My boyfriend and I have been together for six almost seven years now with one short break up two years ago, and we have a 1yr old son together. These past couple of months we have been really rocky..fighting constantly about money, arguing all the time about the stupidest things, and things just aren't the same anymore. When I found out I was pregnant we were not officially together at the time. We decided to move back in with each other and have the baby and make things work, I was happy with the choice that we made and he was to so I thought. It just seems now that he felt obligated to be with me because of the pregnancy. He was hardly ever there the first 6-7 months, he was always out partying with his friends, coming home at odd hours of the night, sometimes not coming home at all. After the baby was born things became normal again I was happy, felt loved, and appreciated. 

Then things got sour again about 2 months ago. I dont know what it is but we just cant seem to understand each other when one of us trys to talk or express our feeling. Examples the way he talks to me is like im just a girl that lives with him taking care of our child, or telling me that because im his girlfriend he's aloud to be rude to me, but he says hes just joking around and I need to stop being so sensitive. And im always mean to him so he says. I will admit i am mean to him to an extent...I am a very stubborn woman and treats someone how they treat me.
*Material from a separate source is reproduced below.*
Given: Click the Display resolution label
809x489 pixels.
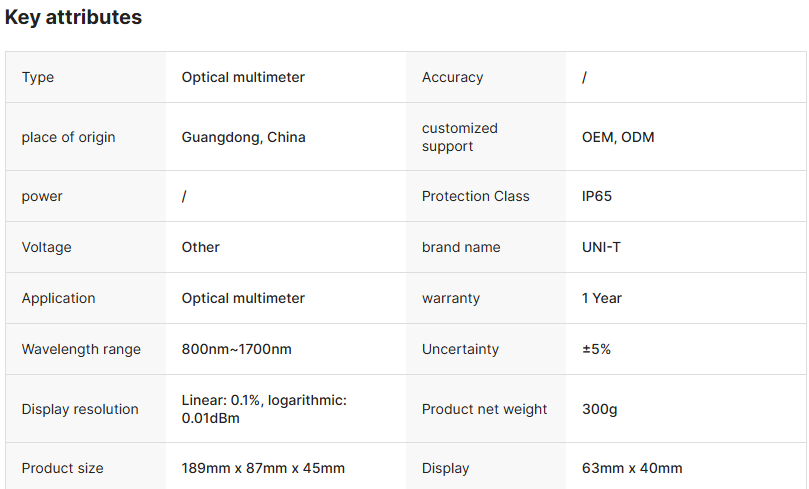Looking at the screenshot, I should pyautogui.click(x=80, y=409).
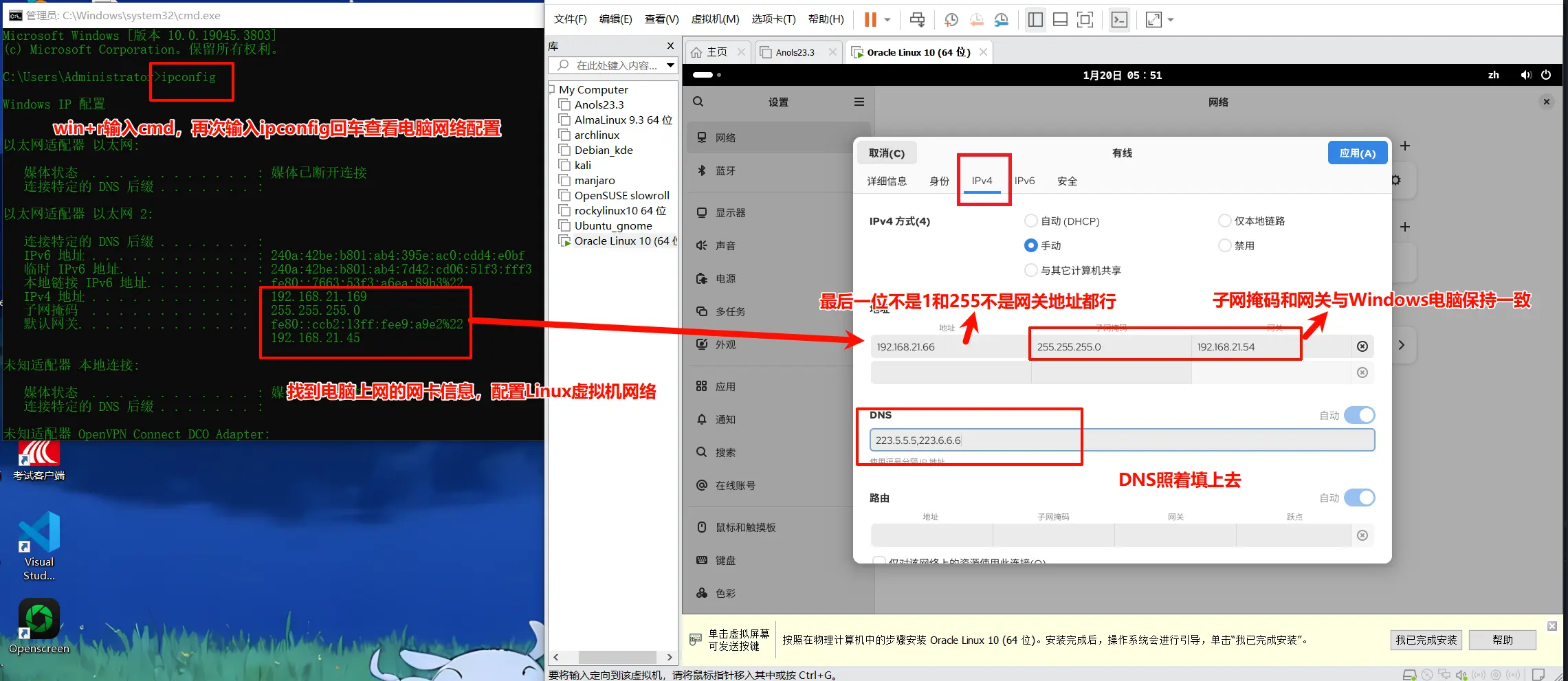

I take care of my son, plus work a part time job and go to school full time at night. He also busts his butt working and taking care of our son now that im going to school, and I appreciate everything that he does for us. He pays the mortgage, and utilities, plus his bills. I understand he has a lot on his plate but for him to act the way he does towards me I don't thing its ok one bit. And yet wheres the appreciation for me and what im trying to do for our family? Our family aspect of everything is good its just the relationship part that isn't and it seems that were going separate ways. I don't want to do that and I have always told him that no matter what i will do everything I possibly can to make us work, i don't want my son to be with out a father as I did. 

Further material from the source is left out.